Pour la CGT, l’affaire illustre les dérives
qui pourraient se multiplier si l’État persiste à s’attaquer au
statut des fonctionnaires et développe le recours aux contrats.
Comment Alexandre Benalla, agent contractuel de
26 ans, a-t-il pu avoir autant de pouvoir au sein de l’Élysée,
comme celui de participer à la réorganisation des services de
sécurité de l’Élysée ?
Baptiste Talbot : Déjà, de notre point de
vue, il y a très peu de garde-fous concernant les emplois de
cabinet. On peut recruter un contractuel de gré à gré, fixer de
manière quasi libre sa rémunération et lui confier des missions
qui n’ont pas à être nécessairement clairement définies. Avec
Benalla, on est face à un cas caricatural car il ne serait pas même
situé dans l’organigramme de l’Élysée.
Malheureusement, c’est
assez caractéristique de ce que pourrait devenir la fonction
publique si on laisse Macron mener jusqu’à son terme l’offensive
qu’il a engagée contre le statut des fonctionnaires.
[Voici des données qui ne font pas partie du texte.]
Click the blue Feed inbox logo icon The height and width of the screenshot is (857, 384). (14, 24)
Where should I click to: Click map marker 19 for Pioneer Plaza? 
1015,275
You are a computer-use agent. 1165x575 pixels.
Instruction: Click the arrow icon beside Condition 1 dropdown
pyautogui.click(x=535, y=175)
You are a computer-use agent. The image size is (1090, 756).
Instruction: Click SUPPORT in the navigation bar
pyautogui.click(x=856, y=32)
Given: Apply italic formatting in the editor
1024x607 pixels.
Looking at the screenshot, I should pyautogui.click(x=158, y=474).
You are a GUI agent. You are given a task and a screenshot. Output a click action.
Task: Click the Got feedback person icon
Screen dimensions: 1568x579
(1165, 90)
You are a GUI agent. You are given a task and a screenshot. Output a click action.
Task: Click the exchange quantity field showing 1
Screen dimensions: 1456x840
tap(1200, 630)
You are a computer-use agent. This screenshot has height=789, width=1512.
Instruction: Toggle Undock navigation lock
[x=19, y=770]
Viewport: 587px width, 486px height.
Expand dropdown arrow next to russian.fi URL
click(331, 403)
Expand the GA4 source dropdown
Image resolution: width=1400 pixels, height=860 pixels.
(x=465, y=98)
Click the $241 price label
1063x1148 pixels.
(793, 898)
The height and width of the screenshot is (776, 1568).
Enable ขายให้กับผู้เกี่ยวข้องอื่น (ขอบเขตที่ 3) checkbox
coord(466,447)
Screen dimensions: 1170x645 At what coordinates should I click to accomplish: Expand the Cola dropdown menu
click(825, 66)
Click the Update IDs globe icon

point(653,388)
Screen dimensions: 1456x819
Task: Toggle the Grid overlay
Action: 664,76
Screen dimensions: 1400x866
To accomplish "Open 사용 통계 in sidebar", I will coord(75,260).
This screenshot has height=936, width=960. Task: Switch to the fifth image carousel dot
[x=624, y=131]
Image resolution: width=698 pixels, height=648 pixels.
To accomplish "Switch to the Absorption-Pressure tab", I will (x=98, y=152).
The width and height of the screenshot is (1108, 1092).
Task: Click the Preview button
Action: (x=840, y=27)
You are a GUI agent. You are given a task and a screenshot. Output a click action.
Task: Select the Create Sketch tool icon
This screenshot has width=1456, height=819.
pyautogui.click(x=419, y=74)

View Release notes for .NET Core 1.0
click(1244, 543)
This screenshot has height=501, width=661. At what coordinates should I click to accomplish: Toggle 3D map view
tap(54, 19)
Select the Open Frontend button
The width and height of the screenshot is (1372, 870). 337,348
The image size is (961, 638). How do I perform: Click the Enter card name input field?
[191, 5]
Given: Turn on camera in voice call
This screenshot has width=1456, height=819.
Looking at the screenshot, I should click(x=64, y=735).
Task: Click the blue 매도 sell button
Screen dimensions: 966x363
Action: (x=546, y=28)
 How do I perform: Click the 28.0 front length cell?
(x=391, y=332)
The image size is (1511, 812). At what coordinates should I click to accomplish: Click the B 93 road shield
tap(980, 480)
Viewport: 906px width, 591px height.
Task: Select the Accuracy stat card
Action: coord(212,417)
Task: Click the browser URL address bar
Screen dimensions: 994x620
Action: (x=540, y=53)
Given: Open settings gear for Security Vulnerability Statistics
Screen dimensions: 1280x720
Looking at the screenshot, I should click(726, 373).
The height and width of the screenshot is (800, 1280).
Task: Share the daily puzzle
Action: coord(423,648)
En quoi la contractualisation d’Alexandre
Benalla est-elle significative pour vous ?
Baptiste Talbot : Le cas Benalla illustre
l’image d’un agent de la fonction publique entièrement soumis au
pouvoir politique parce qu’il est contractuel, et donc plus
facilement exposé au licenciement, et une conception de l’action
publique politisée.
Ce type d’emploi sert en fait à récompenser
l’engagement militant de partisans politiques, et ici du pouvoir en
place.
Quand il n’y a pas de règles statutaires qui encadrent
clairement les conditions de recrutement, de rémunération avec des
exigences en termes de qualification, on voit des agents publics
avant tout au service du pouvoir politique.
On récompense une
fidélité politique plutôt qu’une compétence à mettre au
service de l’intérêt général.
Ce risque de politisation et
d’instrumentalisation de la fonction publique nous pose question.
Dans quelle mesure défendre le statut des
fonctionnaires signifie pour vous défendre la démocratie ?
Baptiste Talbot : Le statut pose un cadre
précis, réglementé, avec des exigences, des outils de contrôle.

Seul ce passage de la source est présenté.